Example 1. I always did well in math, from the time I was little. Algebra and economics were a breeze, but when it came to 10th grade geometry, I was lost. Sadly, so was our teacher. He was a retired UPS truck driver and a wiz at most other kinds of math. Even in geometry, he could easily do the problem for you. Explaining how to do it ourselves, on the other hand, was a different matter. No one in our class understood his methods. After every student failed the first exam, that became painfully clear. In an effort to help us all pass our exams, he picks all of the algebraic problems from the books and made his own tests. Our geometry class that year consisted of re-learning Algebra II and memorizing the names of certain shapes.

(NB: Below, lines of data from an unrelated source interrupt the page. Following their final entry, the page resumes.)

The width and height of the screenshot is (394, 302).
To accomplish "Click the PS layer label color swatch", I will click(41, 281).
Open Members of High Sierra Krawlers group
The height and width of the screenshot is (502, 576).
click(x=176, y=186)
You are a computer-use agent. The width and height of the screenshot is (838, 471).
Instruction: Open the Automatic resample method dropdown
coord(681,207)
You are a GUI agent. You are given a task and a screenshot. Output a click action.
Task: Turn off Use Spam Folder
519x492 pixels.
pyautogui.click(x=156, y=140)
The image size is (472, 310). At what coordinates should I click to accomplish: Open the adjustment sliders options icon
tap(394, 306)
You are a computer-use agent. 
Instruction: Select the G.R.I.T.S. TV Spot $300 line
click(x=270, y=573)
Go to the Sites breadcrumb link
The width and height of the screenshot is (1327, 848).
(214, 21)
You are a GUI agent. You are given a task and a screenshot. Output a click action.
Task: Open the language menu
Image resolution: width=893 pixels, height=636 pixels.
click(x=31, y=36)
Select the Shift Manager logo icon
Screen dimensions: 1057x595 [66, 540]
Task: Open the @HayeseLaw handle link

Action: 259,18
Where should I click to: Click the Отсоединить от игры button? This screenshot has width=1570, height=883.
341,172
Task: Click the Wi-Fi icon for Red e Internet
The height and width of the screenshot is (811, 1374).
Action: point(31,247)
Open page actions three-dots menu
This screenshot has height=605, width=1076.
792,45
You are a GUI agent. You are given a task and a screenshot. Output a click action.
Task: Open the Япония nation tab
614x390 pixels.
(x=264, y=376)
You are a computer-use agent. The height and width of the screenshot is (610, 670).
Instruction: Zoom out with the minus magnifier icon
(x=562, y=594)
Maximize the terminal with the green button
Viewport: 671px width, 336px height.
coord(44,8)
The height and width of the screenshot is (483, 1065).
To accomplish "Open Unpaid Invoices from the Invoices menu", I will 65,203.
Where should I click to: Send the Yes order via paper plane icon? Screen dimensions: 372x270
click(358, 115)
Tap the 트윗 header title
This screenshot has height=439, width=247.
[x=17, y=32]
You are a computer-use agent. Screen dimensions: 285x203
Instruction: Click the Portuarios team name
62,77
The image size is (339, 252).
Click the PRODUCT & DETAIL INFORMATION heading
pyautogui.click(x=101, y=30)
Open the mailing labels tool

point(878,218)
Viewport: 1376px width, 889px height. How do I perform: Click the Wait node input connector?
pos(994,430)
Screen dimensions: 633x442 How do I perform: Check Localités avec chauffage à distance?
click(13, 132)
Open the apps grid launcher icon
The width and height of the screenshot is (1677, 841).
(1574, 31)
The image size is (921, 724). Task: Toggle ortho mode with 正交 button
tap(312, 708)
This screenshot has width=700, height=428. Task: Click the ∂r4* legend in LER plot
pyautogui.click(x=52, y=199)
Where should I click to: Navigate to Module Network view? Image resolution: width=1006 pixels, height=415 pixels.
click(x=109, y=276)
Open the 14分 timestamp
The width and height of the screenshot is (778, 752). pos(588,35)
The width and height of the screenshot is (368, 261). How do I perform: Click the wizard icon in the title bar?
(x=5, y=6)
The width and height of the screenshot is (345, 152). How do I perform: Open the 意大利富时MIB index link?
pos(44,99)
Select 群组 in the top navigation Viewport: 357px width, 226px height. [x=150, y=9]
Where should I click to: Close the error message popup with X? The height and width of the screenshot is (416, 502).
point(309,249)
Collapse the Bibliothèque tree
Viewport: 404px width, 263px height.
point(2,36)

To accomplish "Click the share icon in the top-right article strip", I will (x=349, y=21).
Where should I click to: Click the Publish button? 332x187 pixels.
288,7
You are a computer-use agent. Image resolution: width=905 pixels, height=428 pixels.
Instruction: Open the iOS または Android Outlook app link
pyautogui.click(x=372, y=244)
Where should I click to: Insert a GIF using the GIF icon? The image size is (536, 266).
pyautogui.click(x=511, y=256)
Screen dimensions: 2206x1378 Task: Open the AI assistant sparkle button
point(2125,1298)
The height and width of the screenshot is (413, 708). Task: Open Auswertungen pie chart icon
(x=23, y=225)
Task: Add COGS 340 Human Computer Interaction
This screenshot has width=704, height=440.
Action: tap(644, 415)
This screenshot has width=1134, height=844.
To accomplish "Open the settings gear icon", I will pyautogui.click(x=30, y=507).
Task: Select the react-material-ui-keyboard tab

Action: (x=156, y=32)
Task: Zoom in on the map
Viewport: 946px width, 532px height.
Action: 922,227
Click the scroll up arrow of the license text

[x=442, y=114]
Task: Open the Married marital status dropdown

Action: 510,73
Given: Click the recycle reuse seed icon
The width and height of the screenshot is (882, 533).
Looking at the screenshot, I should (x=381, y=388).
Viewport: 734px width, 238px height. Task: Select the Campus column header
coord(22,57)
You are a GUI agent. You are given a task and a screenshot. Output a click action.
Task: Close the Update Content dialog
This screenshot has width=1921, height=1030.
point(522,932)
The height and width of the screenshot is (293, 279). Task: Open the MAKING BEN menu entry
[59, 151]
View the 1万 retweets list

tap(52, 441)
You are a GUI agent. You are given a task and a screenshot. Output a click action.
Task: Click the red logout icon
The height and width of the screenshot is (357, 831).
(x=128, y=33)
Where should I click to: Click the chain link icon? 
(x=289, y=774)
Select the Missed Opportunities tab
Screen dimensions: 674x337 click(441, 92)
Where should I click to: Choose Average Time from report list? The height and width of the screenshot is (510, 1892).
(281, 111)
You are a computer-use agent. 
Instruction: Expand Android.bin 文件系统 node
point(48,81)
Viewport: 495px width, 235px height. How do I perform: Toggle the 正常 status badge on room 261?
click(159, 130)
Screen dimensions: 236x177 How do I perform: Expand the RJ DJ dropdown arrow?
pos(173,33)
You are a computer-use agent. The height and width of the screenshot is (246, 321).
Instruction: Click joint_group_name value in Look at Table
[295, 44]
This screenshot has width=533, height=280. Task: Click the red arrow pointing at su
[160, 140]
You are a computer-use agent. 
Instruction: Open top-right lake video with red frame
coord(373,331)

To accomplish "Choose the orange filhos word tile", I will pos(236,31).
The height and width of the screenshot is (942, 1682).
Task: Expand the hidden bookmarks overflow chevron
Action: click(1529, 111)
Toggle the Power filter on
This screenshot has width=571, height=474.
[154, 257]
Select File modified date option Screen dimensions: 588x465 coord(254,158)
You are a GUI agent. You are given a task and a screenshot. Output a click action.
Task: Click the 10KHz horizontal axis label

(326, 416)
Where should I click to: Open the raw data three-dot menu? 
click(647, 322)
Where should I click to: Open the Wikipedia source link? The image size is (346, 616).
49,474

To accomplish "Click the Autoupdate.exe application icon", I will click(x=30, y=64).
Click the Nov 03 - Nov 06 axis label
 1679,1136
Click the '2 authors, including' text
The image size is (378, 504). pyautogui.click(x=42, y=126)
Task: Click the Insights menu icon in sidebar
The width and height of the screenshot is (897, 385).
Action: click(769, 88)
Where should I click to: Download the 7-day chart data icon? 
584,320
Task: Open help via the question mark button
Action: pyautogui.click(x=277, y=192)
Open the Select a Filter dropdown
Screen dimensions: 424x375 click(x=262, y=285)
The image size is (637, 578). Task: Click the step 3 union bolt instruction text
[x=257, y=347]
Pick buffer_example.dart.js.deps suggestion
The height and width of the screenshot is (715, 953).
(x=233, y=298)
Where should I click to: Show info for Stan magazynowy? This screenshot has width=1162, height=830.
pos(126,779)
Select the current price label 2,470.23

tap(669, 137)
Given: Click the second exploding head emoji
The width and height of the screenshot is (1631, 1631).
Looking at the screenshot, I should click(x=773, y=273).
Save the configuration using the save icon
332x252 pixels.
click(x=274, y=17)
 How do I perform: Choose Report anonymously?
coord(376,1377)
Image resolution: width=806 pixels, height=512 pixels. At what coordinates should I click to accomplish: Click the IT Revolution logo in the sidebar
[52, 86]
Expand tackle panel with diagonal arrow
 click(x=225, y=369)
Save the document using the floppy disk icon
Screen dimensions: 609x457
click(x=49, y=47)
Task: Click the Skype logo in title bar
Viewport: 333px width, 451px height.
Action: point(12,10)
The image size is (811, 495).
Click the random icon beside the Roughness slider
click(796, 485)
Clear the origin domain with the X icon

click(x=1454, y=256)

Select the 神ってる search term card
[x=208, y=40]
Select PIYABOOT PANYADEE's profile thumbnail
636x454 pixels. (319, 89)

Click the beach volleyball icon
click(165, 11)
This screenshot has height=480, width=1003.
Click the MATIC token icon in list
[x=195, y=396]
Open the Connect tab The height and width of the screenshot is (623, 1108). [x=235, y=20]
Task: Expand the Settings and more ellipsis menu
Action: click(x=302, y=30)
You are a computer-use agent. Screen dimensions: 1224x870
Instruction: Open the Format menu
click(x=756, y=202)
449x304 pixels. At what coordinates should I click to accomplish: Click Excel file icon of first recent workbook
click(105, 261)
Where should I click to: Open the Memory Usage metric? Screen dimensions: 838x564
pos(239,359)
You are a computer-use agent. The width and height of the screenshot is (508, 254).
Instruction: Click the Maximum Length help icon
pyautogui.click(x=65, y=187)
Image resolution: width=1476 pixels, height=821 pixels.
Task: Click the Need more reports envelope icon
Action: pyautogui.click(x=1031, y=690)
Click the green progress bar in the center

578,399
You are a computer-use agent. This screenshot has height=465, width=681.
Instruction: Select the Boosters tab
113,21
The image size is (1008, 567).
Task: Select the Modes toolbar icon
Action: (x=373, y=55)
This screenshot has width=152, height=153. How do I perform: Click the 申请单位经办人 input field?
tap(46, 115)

Example 2. Senior year, my high school science teacher was having issues. Health issues. She rarely felt well. Though she spoke of her vast experience in athletics as a young girl, walking six miles both ways to school every day and competing around the world in swimming, she was now largely obese and forced to walk with a cane for her knees. We all understood she was in terrible pain. In previous years she'd been a wonderful teacher, but the year I had her, the pain and problems had affected her too much. She rarely came to class prepared for the lessons. What she knew of chemistry in the past was lost to her now. Unfortunately, her students were the ones who suffered. We learned nothing. Every test and quiz was taken open book, so there was no incentive to study in the least. There was no recompense for undone homework or low test scores. She was make exceptions for every situation. As long as her students passed her class, that was all she worried about.

I had a hunger to learn, as did several others in my class. We took our concerns to the guidance councilor, who offered us her office to study on our own. We taught ourselves science and literature, and later in senior year, math, during our free periods. We weren't required to participate in any sort of physical activity course and many of the seniors could come and go from school as they pleased. In my opinion, this was not a beneficial place of learning. The one saving grace was the woman who taught History and Spanish. She was an amazing woman with a passion for her students. She kept on top of her lessons, making that clear and simple though not easy. She required her classes to participate in projects and causes, took her government classes on field trips to local government functions, and helped us with individualized study tools. I can still remember the songs she taught us, and her flashcards are still tucked away in my box of memories. This woman is the reason I became a teacher. She is the reason I have my passion for teaching.

 Today's school systems are so lacking. Teachers with no passion. Students with no drive. Classes with no life. I thank God for the few good ones out there still inspiring and making a difference. If you are one of those reading right now, thank you.